** Compito assegnato A **
Riporta tutte le percentuali del sondaggio del 2012 citate nel testo sulla nazionalità sarda. Accanto a ciascuna indica il sentimento a cui corrisponde.
** Compito assegnato B **
Scrivi il seguito del testo sulla nazionalità sarda, partendo dopo l'ultima frase riportata.

** Testo di lettura **
Archivi giornalieri: 17 settembre 2015
diritto.it
Cittadini italiani di nazionalità sarda
CAGLIARI – La brava e bella attrice sarda Caterina Murino, intervistata il 30 agosto scorso da una TV, alla domanda della conduttrice :”È vero che tu non ti consideri Italiana?” risponde:” assolutamente, non sono Italiana sono Sarda”.
In realtà l’affermazione della Murino può sorprendere solo chi si attarda a confondere Stato con Nazione. Noi infatti siamo cittadini italiani – sia pure obtorto collo e senza avere mai scelto di esserlo – ma di nazionalità sarda.
Oltretutto il “sentimento” della Murino è largamente presente fra i sardi. Ricordo che nel 2012, in un sondaggio (curato dall’Università di Cagliari e da quella di Edimburgo e finanziato dalla Regione sarda, circa l’atteggiamento dei Sardi nei confronti della propria identità) era emerso che il 27% si sente sardo e non italiano; il 38% più sardo che italiano; il 31% tanto l’uno che l’altro e solo il 3% più italiano che sardo e l’1% esclusivamente italiano.
Ma si tratta solo di un “sentimento”, di un “umore”? O, meglio, di un ri-sentimento e di un mal-umore nei confronti dello Stato italiano, storicamente ostile nei confronti dell’Isola? O sta maturando una nuova consapevolezza e coscienza della propria “diversità” e “specificità” e persino dell’essere “Nazione”? Io credo di sì. E viene da lontano.
La Sardegna, storicamente, è entrata, coattivamente, nell’orbita italiana – a parte la parentesi pisana e genovese nei secoli XI-XIII – solo agli inizi del 1700 quando viene ceduta al Piemonte, per un baratto di guerra. Per il resto ha avuto una etno-storia, peculiare e dissonante rispetto alla coeva storia italiana ed europea.
L’espressione “nazione sarda” comincia a ricorrere con frequenza e poi sempre più insistentemente in documenti (trattati e carte diplomatiche) che accompagnano le relazioni e i conflitti fra il Giudicato di Arborea e il regno d’Aragona.
L’uso del termine nazione sarda è comprovato dalle carte della corona di Arborea e sarà alla base di quel monumento storico, giuridico e linguistico della Carta de Logu.
La lotta sanguinosa fra naciò sardesca e naciò catalana non si può però considerare chiusa con la battaglia di Sanluri: infatti, affermatosi definitivamente il dominio aragonese a seguito della sconfitta dell’ultimo marchese di Oristano Leonardo Alagon, la contrapposizione fra naciò sarda e naciò catalana non scompare.
L’intellighenzia isolana, dal canto suo, se una parte rimane accecata di fronte agli splendori dell’impero spagnolo e da ascara si prostra servilmente ad esso ed evita con grande cura lo stesso termine di nazione sarda, il poeta Araolla alle lingue castigliana e catalana contrappose la lingua sarda con cui si inizia a delineare un embrionale coscienza del rapporto fra nazione e lingua. Che sarà ancor più forte nello scrittore Gian Matteo Garipa:”Totas sas nationes iscrien & istampan libros in sas proprias limbas naturales insoro…disijande eduncas de ponner in platica s’iscrier in sardu pro utile de sos qui non sun platicos in ateras limbas, presento assos sardos compatriotas mios custu libru”.

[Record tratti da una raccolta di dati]

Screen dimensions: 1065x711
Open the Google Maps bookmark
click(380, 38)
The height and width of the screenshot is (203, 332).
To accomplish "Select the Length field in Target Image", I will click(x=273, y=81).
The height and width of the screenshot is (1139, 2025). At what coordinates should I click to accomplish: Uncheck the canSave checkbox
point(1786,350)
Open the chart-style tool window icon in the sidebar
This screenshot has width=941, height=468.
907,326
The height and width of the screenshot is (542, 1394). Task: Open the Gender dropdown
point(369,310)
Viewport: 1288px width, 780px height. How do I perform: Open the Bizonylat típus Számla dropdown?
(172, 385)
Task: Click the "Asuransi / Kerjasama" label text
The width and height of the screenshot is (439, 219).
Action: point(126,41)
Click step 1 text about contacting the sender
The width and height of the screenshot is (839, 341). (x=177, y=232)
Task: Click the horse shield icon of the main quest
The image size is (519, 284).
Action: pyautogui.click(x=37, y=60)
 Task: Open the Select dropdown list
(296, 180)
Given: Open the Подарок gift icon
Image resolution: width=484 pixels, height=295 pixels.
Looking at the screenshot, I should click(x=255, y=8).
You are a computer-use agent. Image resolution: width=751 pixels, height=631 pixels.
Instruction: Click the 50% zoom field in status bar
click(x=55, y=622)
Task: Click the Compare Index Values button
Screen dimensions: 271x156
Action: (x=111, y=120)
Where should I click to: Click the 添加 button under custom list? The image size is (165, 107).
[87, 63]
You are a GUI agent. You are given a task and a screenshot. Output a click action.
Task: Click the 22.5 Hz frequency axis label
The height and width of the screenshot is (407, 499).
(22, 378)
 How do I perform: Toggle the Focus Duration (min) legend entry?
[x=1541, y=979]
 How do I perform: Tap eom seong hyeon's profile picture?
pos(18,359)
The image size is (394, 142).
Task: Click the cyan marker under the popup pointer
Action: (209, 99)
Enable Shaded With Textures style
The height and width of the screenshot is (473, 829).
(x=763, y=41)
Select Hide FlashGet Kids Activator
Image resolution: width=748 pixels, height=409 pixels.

** Risposta A **
- 27%: si sente sardo e non italiano
- 38%: più sardo che italiano
- 31%: tanto l'uno che l'altro
- 3%: più italiano che sardo
- 1%: esclusivamente italiano

** Risposta B **
Invito a notare i termini, estremamente chiari e significativi: parla di lingua naturale – oggi diremmo materna – che tutte le nazioni, compresa la sarda, hanno il diritto-dovere di utilizzare per rivolgersi ai “compatrioti”, ovvero ai sardi, abitanti dunque della stessa “patria”.
Ma è soprattutto alla fine del ‘700, nel vivo dello scontro politico e sociale che prende sempre più corpo l’idea di nazione sarda. Ad iniziare dal triennio rivoluzionario che vedrà protagonista principale Giovanni Maria Angioy quando i Sardi, prendono coscienza di sé e del proprio essere “popolo” e “nazione”, prima quando si battono con successo contro l’invasione francese poi quando cacciano i piemontesi da Cagliari il 28 Aprile 1794.
Il senso di “appartenenza” e di “nazione sarda” sarà fortemente presente nella stampa e negli scritti di quel periodo di grandi cambiamenti. Ancor più forte sarà il sentimento di “popolo sardo” e di “comunità nazionale” nell’Inno di Francesco Ignazio Mannu Su patriota sardu a sos feudatarios , in cui l’istanza dell’abolizione del giogo feudale si coniuga con un atteggiamento anticoloniale e un sentimento nazionale sardo.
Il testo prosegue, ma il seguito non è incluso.